(Passage provided Opens)
I did have an infant inkling that something was wrong as I started to run away quite literally as soon as I could walk. A runaway and as a toddler, just round the block and found at the shops more often than not, I ran away from primary school and rather proud to of gotten over such a high gate at such a young age, even the teachers were impressed with that one and then at age 10, I managed to get all the way to London and all I got for that was a severe telling off by my parents and the police, can’t say that it helped even though a social worker visited afterwards but I was not allowed alone in the room with her at home and I was full of too much toxic shame to contact them afterwards and unfortunately, the amazing Dame Esther Rantzen’s ‘childline’ came too late for me as I was a teenager by then and I really didn't think anyone would or could believe me.
(Passage provided Closes)
(Dataset content Opens)
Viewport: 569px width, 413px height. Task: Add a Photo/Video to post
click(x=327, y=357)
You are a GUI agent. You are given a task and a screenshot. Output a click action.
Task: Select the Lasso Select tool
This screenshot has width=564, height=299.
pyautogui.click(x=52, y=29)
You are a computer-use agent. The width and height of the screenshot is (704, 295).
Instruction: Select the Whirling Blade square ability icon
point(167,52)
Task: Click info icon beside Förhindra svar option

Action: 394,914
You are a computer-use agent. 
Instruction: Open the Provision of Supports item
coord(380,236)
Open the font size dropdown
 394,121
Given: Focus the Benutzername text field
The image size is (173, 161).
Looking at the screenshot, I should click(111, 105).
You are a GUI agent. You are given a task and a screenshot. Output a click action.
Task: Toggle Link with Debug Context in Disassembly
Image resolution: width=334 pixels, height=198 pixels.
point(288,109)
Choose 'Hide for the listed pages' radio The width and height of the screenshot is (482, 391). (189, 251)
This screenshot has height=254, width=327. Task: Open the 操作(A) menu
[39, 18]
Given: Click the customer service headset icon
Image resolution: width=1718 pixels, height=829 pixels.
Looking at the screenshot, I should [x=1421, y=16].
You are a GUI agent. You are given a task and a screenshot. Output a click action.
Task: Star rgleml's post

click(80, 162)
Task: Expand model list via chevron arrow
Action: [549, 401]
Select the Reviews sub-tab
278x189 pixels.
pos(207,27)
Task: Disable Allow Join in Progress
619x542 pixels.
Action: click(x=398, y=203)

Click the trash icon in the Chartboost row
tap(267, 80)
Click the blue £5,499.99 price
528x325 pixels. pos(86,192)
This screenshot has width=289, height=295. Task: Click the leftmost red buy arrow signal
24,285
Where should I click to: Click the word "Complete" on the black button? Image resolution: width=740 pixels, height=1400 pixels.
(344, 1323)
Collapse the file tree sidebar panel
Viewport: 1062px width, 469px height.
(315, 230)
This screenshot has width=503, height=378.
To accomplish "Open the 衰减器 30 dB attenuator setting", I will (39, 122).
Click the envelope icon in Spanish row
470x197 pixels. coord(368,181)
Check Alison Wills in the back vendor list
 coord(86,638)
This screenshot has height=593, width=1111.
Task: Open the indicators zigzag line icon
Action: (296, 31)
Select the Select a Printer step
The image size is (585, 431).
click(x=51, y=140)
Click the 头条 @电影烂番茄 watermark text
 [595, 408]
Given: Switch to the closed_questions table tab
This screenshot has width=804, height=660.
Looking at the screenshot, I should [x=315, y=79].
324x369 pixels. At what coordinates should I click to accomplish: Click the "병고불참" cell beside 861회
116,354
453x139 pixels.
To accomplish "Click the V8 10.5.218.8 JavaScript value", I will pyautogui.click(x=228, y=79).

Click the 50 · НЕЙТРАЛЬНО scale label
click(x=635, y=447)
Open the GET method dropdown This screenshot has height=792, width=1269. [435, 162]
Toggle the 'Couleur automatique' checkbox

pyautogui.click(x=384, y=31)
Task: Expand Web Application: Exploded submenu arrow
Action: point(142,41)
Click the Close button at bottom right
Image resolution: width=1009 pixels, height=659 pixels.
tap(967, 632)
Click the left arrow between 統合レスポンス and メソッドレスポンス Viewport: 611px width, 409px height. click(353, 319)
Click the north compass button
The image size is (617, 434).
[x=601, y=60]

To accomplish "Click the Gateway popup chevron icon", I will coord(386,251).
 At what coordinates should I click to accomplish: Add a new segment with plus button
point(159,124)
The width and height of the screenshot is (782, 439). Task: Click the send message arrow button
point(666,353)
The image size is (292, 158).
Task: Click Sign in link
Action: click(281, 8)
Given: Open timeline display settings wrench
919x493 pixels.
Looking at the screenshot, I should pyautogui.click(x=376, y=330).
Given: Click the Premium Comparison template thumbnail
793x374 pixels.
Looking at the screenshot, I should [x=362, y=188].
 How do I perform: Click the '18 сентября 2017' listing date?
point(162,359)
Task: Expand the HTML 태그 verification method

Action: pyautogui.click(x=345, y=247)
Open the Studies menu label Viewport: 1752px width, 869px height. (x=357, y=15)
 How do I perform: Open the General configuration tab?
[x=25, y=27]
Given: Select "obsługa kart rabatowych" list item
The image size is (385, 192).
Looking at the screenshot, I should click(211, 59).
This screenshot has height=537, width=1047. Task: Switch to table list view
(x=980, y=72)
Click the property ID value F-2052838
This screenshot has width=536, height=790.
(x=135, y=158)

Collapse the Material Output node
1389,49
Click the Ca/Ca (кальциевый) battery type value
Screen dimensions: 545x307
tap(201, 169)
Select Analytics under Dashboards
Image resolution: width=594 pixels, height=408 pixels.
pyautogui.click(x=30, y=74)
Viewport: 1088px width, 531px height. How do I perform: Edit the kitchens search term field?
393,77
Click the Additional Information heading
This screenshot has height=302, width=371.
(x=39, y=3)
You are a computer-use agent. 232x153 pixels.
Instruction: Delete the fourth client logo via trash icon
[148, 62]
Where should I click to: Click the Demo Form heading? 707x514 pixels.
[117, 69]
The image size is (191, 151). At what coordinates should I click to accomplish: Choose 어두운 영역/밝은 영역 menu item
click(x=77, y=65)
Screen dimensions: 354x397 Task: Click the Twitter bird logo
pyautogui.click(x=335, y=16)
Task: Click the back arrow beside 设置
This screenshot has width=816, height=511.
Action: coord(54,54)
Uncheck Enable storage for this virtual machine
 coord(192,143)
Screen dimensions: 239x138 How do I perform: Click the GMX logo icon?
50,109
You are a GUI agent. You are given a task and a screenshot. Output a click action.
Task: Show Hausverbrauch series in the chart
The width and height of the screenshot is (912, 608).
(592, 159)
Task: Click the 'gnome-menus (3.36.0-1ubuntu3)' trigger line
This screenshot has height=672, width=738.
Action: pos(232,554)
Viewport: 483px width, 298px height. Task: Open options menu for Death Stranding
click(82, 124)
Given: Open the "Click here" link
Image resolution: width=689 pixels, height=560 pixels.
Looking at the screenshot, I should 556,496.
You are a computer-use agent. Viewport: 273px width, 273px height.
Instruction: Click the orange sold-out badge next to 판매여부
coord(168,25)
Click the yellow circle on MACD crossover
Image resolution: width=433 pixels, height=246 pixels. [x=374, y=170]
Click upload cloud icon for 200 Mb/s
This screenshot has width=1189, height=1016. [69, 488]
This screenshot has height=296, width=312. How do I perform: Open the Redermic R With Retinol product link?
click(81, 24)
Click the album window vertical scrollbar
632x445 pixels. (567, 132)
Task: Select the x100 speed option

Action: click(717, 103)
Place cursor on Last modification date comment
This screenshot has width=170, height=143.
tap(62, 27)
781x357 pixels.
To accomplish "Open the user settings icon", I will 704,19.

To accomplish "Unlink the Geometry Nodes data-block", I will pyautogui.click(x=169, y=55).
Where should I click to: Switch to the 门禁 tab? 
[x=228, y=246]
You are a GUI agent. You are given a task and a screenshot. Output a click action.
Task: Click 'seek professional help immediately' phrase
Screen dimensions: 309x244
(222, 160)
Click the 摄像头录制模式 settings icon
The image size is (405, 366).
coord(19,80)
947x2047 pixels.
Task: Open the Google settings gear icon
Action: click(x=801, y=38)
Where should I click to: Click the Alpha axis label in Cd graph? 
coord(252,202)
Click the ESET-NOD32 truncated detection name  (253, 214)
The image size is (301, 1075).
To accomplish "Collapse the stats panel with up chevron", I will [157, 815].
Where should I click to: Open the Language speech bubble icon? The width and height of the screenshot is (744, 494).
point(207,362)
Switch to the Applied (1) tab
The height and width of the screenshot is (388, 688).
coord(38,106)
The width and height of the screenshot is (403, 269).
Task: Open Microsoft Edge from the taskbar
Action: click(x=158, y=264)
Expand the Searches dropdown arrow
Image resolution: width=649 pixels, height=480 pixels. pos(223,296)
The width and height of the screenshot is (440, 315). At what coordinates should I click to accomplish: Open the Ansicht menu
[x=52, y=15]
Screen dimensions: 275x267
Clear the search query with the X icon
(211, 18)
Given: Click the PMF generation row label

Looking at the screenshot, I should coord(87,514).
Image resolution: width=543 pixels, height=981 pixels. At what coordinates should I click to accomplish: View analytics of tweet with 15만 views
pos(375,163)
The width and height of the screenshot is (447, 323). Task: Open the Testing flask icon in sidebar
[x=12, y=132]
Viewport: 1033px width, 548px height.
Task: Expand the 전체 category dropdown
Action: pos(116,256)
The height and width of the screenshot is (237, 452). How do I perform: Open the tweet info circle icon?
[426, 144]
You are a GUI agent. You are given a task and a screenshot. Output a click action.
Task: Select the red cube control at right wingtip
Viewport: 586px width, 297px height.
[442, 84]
(Dataset content Closes)
- _Exercise instructions_:
[A] Using the memoir passage about running away as a child, mark each statement yes or no, and quote the words from the passage that decide it. (i) The narrator got as far as London at age 10. (ii) At home, the narrator was allowed alone in a room with the social worker. (iii) Childline became available while the narrator was still in primary school.
[B] Extend the memoir passage about running away as a child, writing on from its last sentence.
The listing has no connection to the memoir passage about running away as a child.

- _Task responses_:
[A]
(i) Yes: "at age 10, I managed to get all the way to London"
(ii) No: "I was not allowed alone in the room with her at home"
(iii) No: "came too late for me as I was a teenager by then"

[B]
Doodle bugs and apple crumble
Despite a rather turbulent and toxic relationship with my adoptive mother, we did love each other in our own way and did have our moments, in between rows and general merry hell, I was one of the few people who could make her laugh, which indeed was an accomplishment in itself and provided moments of much needed connection, for us both. Although we were diametrically opposed on all levels and being a formidable character I was terrified of her but she did have a very decent side with impossibly high standards, which I now appreciate, she kept impeccable homes and immaculate gardens, she was well educated and had a good job and was very well spoken and presented. She also had a harsh and intensely strict upbringing that would have made ‘Nora Batty’ shake in her boots and she survived the blitz and the harrowing post war times that are unimaginable to me and with no support, so I can see why she couldn't cope with me being afraid of the hoover when I was little after dodging doodlebugs at the same age and found me so very difficult from the off.
I remember that she told me about the strange whistling sound that the doodlebug bombs made when they were raining down from the London sky and knowing when and roughly where they were going to hit due to them falling silent just before impact. I still cannot imagine how terrifying that must have been for the adults let alone the children and then not knowing if your home or school etc had been hit until you re-emerge from the underground after the bombing raid and find out!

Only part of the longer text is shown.